Last Monday we celebrated Junteenth, a new federal holiday celebrated on the anniversary of the order by Major General Gordon Granger proclaiming freedom for enslaved people in Texas on June 19, 1865 (two and a half years after the Emancipation Proclamation was issued). Until about 10 years ago, I knew nothing about this celebration or the fact that it took over two years for the news to reach Galveston by way of Granger and his troops. And I had no idea that enslaved people were not freed in the Union states of Delaware and Kentucky until the ratification of the Thirteenth Amendment to the Constitution, which abolished chattel slavery nationwide, on December 6, 1865.

As Paul writes to the church in Corinth, "we see through a mirror dimly." 1 Corinthians 13:12.


When I was getting ready to move to Maui and serve the Makawao Union Church I spent months reading, listening and trying to learn as much as I could about the culture and community I was joining. The stories I had learned earlier in my life about Hawaii were filled with nostalgia for what I call the "Pearl Harbor" moment, and the 1959 statehood that brought the stars to 50 on the American flag. I don't remember when I learned about the Congregationalist Missionaries from New England that came in the days following Captain Cook's "discovery" in 1778, but I do remember the 1993 Apology from the UCC on the 100th anniversary of the overthrow of the Kingdom of Hawaii by the US and the Congregational missionaries who were central to that effort. It was a faraway place that had nothing to do with me (little did I know) so it got filed in the recesses of my memory bank.

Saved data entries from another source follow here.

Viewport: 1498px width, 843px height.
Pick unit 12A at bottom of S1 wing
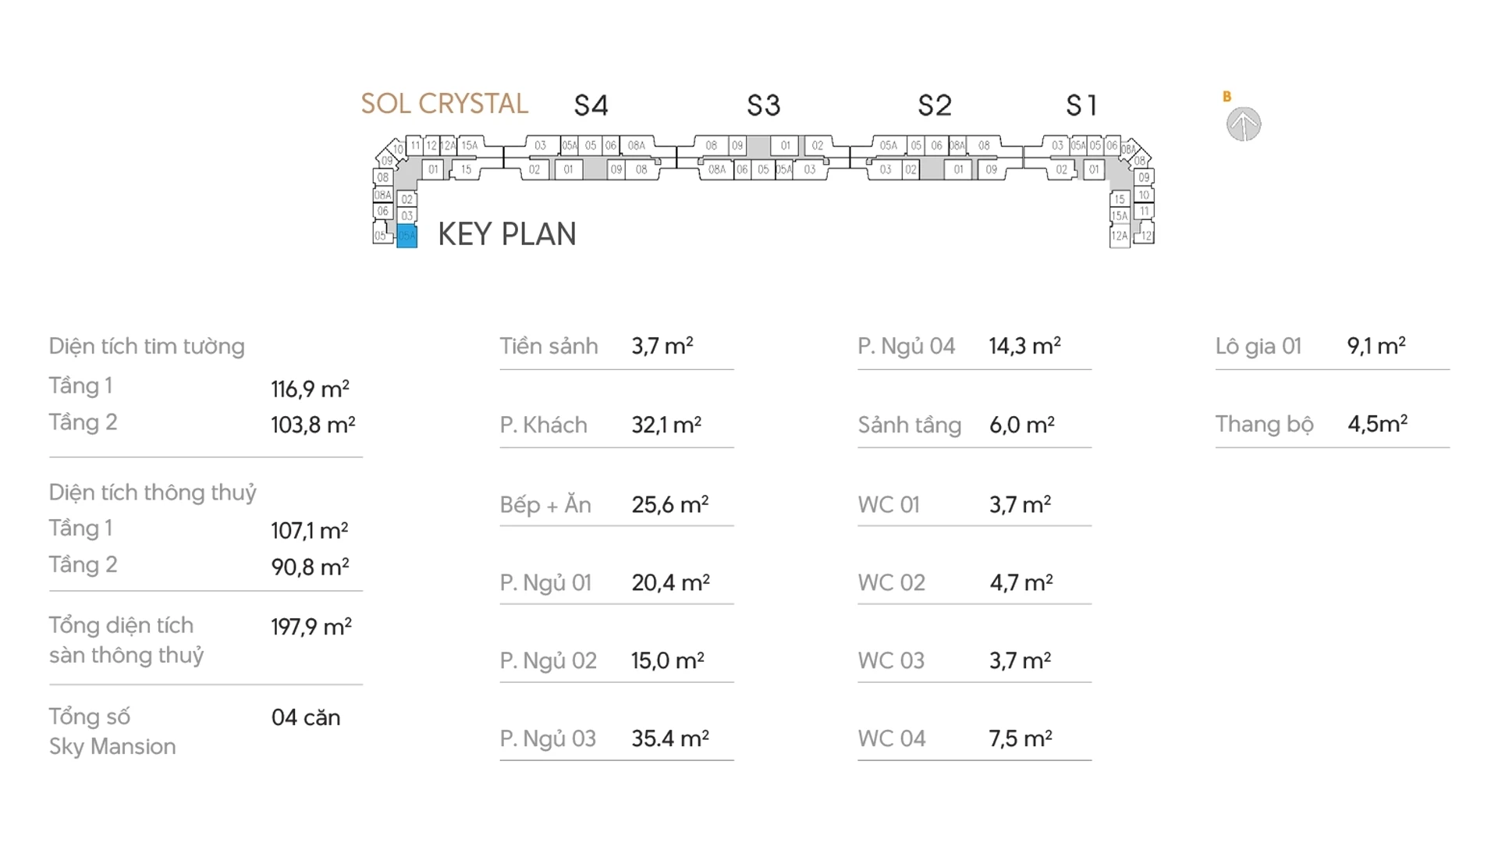click(x=1120, y=236)
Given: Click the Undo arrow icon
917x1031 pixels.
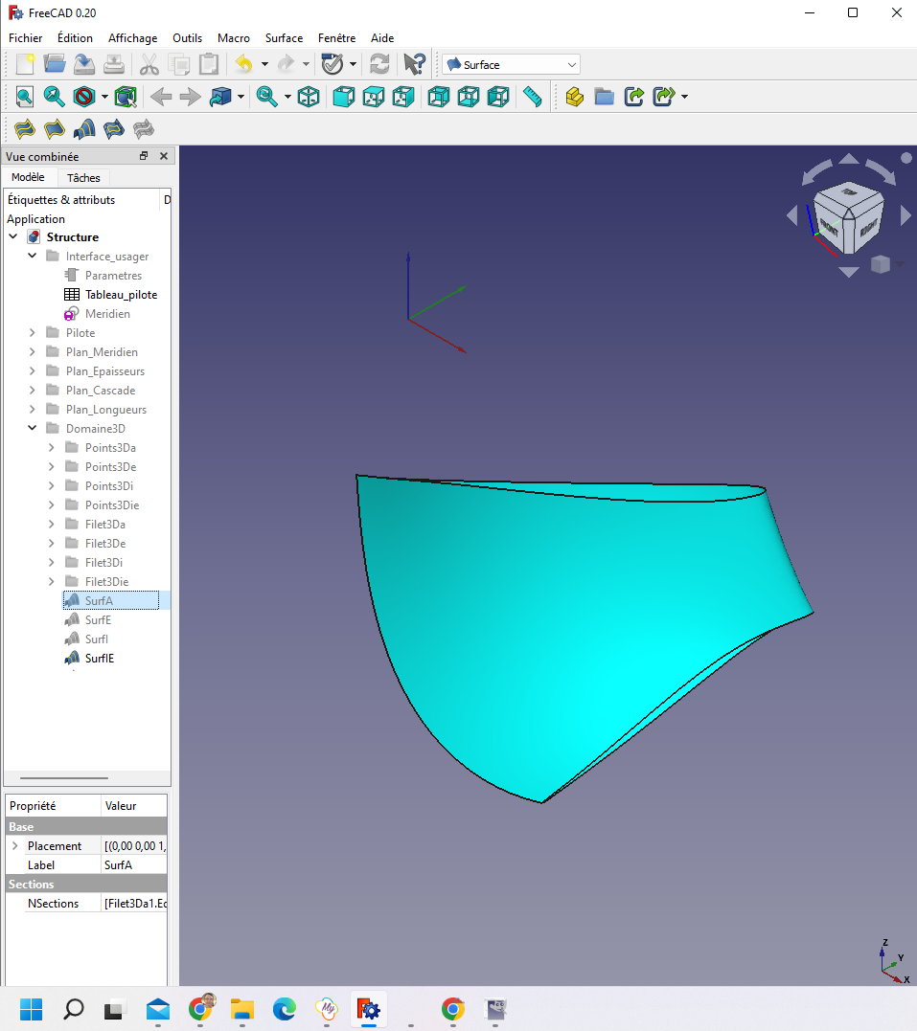Looking at the screenshot, I should point(243,64).
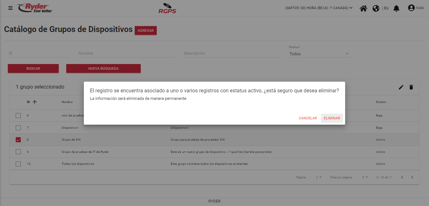The width and height of the screenshot is (429, 206).
Task: Open the IVAN user account icon
Action: tap(411, 8)
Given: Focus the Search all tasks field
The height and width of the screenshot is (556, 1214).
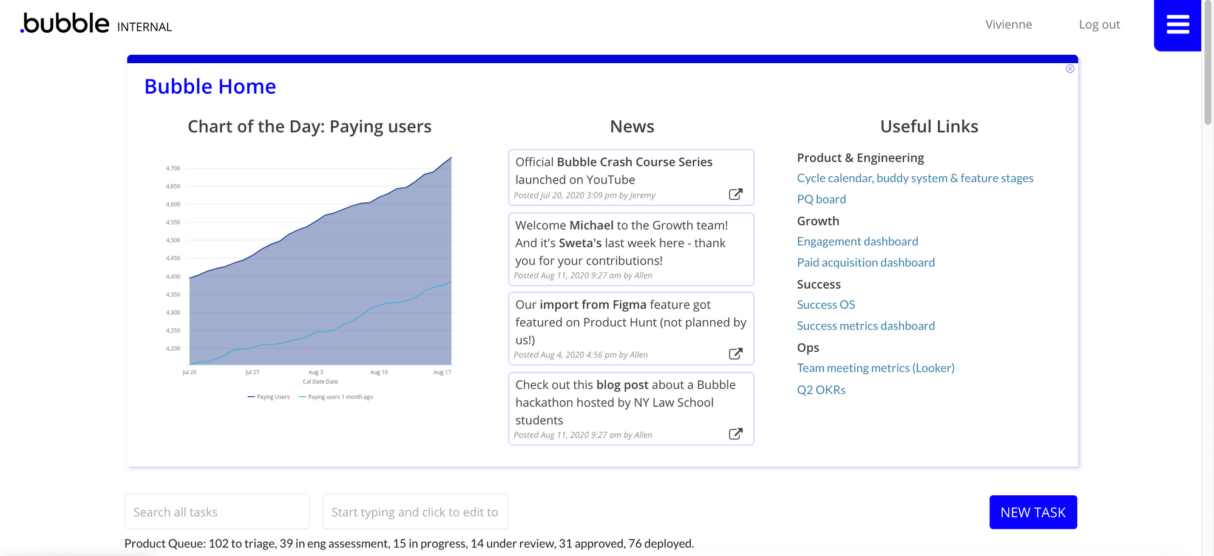Looking at the screenshot, I should 217,512.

In my study before heading to Maui I discovered that the founding missionary of the church I was to serve was a relative of the Greene's who were a founding family of the church in Jaffrey, New Hampshire, where I was then serving. (The incoming Moderator in 2019 is a descendant of that family.) History became quite real as I drew together different threads of such seemingly disparate stories. The staunch abolitionist Jonathan Greene who founded the "Pa'ia Foreign Church" that later became the Makawao Union Church. Greene's commitment to end slavery that ended his relationship with the American Board of Commissioners for Foreign Missions (Congregational missionary society) and his eventual collaboration with Henry Baldwin, a son of another Congregational missionary, who co-founded Alexander & Baldwin Sugar Company (A&B sugar packets are still around today), one of the Big Five that would work toward and support the overthrow the Kingdom of Hawaii in the 1890's.

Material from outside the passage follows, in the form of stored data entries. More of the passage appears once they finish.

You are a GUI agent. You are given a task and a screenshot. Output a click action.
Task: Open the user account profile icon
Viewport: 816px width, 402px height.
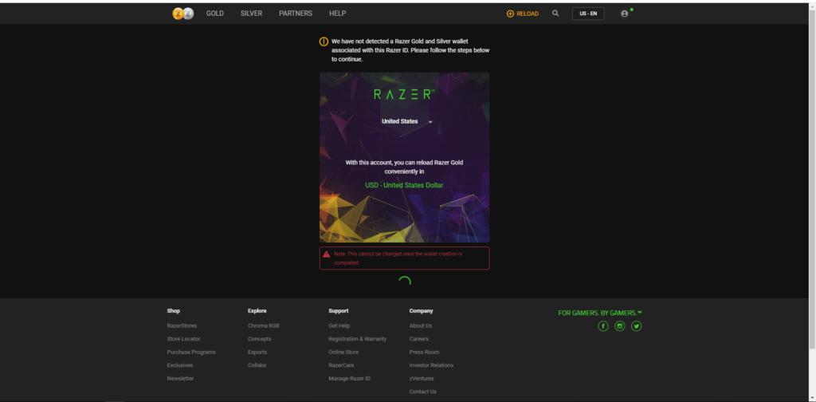coord(625,14)
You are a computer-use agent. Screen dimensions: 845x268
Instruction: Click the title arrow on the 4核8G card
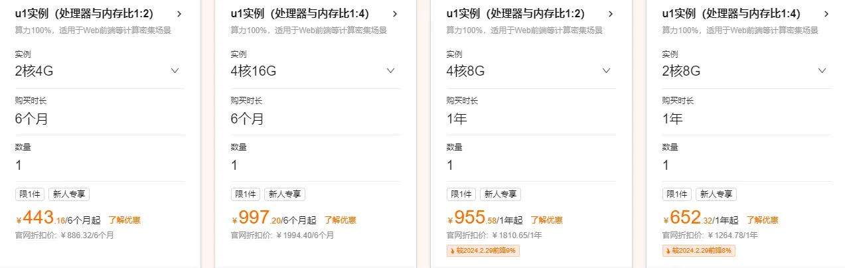[611, 14]
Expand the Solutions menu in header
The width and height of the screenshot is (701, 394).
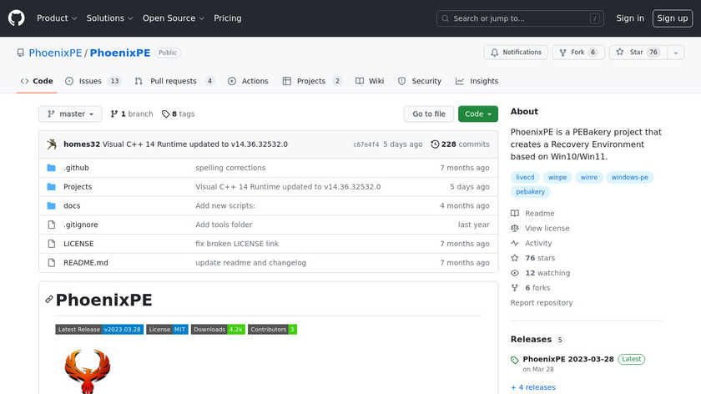coord(109,18)
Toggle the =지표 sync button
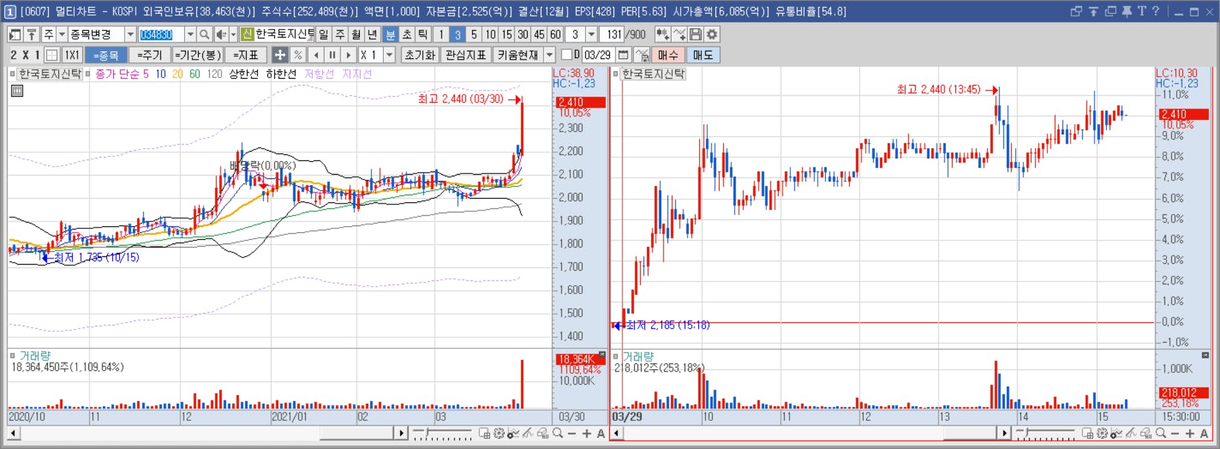 point(245,55)
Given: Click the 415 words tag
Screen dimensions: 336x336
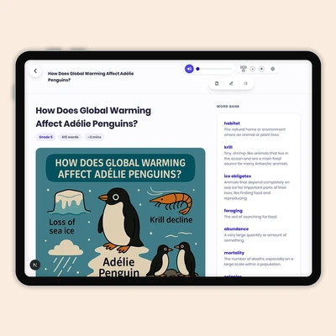Looking at the screenshot, I should click(x=70, y=137).

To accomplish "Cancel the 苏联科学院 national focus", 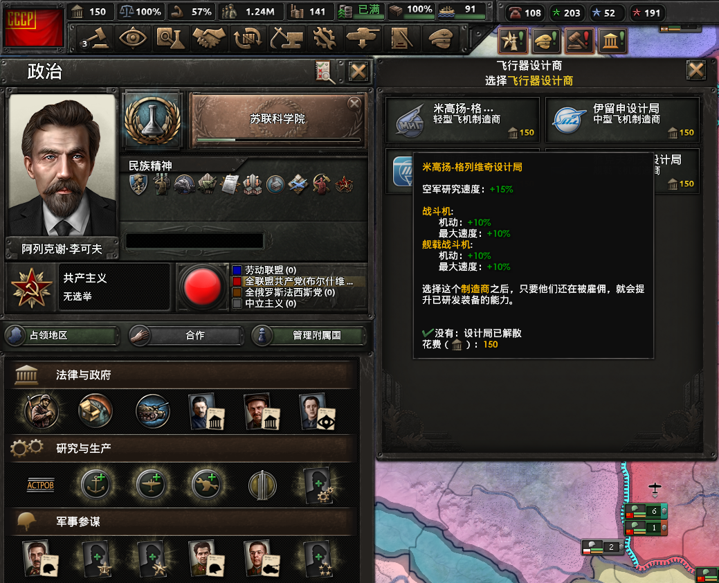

The Greene's of New Hampshire and Maui who fought against enslavement would eventually succumb to the cultural and financial interests of the day. The welcome of Amos Fortune, a freed black man, into membership of the First Congregational Church of Jaffrey, NH has been celebrated for over 200 years, and yet the congregation has only welcomed less than a handful of African Americans in its 243-year history. The Baldwin's of Maui would ensure the "foreign" church would have the biggest organ, the best building, and be the place where the powerful would gather to worship God and their place in the expansion of the American Empire. While Jonathan Greene refused to allow anyone in his household to wear cotton because the labor for it was enslaved, Baldwin was happy to destroy the Native Hawaiian community to advance his own interests.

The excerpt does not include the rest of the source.